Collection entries
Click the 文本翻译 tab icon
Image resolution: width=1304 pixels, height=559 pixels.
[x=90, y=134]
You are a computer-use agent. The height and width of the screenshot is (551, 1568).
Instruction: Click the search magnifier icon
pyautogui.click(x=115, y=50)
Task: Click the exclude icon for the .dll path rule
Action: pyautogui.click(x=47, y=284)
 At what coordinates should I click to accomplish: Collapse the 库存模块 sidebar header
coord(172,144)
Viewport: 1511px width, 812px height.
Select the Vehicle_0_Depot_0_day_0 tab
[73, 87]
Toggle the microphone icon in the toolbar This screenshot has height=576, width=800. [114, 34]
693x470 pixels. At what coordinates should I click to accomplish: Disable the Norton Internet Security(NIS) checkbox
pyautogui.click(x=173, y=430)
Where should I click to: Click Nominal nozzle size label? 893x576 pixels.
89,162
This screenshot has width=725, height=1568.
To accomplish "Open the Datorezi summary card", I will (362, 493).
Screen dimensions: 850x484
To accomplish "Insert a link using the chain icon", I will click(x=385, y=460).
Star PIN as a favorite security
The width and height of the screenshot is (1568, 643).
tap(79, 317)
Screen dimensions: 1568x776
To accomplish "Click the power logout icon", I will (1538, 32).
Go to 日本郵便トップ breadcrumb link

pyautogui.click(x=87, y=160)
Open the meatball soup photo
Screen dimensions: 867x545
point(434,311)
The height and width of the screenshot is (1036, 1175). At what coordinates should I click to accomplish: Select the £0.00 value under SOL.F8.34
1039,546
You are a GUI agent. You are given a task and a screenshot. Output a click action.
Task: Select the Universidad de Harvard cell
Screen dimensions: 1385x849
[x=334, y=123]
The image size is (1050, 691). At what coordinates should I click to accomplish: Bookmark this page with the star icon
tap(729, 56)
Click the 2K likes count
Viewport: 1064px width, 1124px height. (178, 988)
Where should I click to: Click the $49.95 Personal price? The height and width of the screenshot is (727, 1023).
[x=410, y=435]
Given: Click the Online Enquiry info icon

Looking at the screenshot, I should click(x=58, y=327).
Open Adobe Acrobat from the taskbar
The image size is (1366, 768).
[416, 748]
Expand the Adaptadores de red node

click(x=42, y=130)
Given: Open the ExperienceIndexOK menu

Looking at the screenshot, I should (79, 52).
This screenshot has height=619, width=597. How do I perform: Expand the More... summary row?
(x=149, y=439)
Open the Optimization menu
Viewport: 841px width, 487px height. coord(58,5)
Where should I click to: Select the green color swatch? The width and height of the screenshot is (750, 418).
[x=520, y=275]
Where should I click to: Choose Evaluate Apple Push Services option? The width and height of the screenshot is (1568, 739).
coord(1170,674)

§ PROBLEM TO SOLVE: The answer must be an exact copy of every entry.

§ RESPONSE FOR THIS EXERCISE:
Click the 文本翻译 tab icon
Image resolution: width=1304 pixels, height=559 pixels.
[x=90, y=134]
You are a computer-use agent. The height and width of the screenshot is (551, 1568).
Instruction: Click the search magnifier icon
pyautogui.click(x=115, y=50)
Task: Click the exclude icon for the .dll path rule
Action: pyautogui.click(x=47, y=284)
 At what coordinates should I click to accomplish: Collapse the 库存模块 sidebar header
coord(172,144)
Viewport: 1511px width, 812px height.
Select the Vehicle_0_Depot_0_day_0 tab
[73, 87]
Toggle the microphone icon in the toolbar This screenshot has height=576, width=800. [114, 34]
693x470 pixels. At what coordinates should I click to accomplish: Disable the Norton Internet Security(NIS) checkbox
pyautogui.click(x=173, y=430)
Where should I click to: Click Nominal nozzle size label? 893x576 pixels.
89,162
This screenshot has width=725, height=1568.
To accomplish "Open the Datorezi summary card", I will (362, 493).
Screen dimensions: 850x484
To accomplish "Insert a link using the chain icon", I will click(x=385, y=460).
Star PIN as a favorite security
The width and height of the screenshot is (1568, 643).
tap(79, 317)
Screen dimensions: 1568x776
To accomplish "Click the power logout icon", I will (1538, 32).
Go to 日本郵便トップ breadcrumb link

pyautogui.click(x=87, y=160)
Open the meatball soup photo
Screen dimensions: 867x545
point(434,311)
The height and width of the screenshot is (1036, 1175). At what coordinates should I click to accomplish: Select the £0.00 value under SOL.F8.34
1039,546
You are a GUI agent. You are given a task and a screenshot. Output a click action.
Task: Select the Universidad de Harvard cell
Screen dimensions: 1385x849
[x=334, y=123]
The image size is (1050, 691). At what coordinates should I click to accomplish: Bookmark this page with the star icon
tap(729, 56)
Click the 2K likes count
Viewport: 1064px width, 1124px height. (178, 988)
Where should I click to: Click the $49.95 Personal price? The height and width of the screenshot is (727, 1023).
[x=410, y=435]
Given: Click the Online Enquiry info icon

Looking at the screenshot, I should click(x=58, y=327).
Open Adobe Acrobat from the taskbar
The image size is (1366, 768).
[416, 748]
Expand the Adaptadores de red node

click(x=42, y=130)
Given: Open the ExperienceIndexOK menu

Looking at the screenshot, I should (79, 52).
This screenshot has height=619, width=597. How do I perform: Expand the More... summary row?
(x=149, y=439)
Open the Optimization menu
Viewport: 841px width, 487px height. coord(58,5)
Where should I click to: Select the green color swatch? The width and height of the screenshot is (750, 418).
[x=520, y=275]
Where should I click to: Choose Evaluate Apple Push Services option? The width and height of the screenshot is (1568, 739).
coord(1170,674)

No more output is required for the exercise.